(Dataset rows)
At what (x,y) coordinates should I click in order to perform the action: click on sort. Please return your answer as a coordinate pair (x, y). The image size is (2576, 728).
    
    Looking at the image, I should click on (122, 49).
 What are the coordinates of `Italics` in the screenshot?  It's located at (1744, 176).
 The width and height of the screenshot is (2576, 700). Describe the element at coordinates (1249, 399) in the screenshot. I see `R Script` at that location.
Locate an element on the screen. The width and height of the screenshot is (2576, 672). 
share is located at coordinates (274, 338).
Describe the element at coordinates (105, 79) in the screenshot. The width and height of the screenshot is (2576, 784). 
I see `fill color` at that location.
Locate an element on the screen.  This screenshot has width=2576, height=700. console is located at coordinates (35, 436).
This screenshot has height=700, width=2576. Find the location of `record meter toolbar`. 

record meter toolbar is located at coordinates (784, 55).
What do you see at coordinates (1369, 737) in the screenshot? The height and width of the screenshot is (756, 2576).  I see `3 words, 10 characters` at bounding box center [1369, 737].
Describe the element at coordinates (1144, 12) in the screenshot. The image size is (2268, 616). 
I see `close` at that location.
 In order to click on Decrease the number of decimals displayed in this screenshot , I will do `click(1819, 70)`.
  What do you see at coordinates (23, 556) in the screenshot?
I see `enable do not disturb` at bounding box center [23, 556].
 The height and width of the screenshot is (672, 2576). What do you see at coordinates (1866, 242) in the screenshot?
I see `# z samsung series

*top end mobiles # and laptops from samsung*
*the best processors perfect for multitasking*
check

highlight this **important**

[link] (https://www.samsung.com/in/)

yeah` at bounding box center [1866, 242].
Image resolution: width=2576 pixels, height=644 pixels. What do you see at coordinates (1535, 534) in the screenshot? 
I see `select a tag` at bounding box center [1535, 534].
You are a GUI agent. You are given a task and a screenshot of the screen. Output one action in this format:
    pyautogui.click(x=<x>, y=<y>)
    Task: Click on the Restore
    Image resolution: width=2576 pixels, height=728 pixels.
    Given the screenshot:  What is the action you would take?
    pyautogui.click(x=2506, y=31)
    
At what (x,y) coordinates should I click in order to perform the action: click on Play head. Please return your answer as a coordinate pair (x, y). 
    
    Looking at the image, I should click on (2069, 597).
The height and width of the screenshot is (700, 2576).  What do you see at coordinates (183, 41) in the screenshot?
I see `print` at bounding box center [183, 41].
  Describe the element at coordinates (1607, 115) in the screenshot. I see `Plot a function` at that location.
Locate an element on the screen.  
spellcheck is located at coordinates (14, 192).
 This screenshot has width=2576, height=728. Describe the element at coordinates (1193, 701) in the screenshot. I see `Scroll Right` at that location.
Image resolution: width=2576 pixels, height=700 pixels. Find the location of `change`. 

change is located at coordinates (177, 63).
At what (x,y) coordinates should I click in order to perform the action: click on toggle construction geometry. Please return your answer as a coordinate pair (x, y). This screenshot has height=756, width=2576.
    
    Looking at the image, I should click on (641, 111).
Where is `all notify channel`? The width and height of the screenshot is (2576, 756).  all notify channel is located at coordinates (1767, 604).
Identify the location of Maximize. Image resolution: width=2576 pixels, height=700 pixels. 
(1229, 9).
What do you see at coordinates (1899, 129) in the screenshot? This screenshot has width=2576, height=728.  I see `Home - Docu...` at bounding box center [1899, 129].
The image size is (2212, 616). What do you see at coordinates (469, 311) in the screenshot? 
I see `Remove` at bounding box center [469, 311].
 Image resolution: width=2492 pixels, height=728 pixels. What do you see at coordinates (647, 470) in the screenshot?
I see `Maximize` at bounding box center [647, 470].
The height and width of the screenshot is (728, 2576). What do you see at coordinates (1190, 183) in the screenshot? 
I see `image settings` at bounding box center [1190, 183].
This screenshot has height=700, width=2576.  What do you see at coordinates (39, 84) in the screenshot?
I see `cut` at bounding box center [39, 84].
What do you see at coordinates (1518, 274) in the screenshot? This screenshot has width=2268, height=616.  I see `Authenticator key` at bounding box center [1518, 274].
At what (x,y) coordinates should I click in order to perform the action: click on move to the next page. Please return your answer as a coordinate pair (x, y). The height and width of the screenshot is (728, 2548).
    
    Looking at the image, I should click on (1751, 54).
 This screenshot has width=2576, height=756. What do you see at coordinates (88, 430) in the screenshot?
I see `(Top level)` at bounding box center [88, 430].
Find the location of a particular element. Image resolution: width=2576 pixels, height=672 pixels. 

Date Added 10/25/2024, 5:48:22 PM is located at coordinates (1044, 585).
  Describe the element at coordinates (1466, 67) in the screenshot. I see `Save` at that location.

Job: Duplicate the records above, everything from the line containing "What are the" down to the line containing "The width and height of the screenshot is (2576, 700).", and include both of those lines.

The solution:
 What are the coordinates of `Italics` in the screenshot?  It's located at (1744, 176).
 The width and height of the screenshot is (2576, 700). Describe the element at coordinates (1249, 399) in the screenshot. I see `R Script` at that location.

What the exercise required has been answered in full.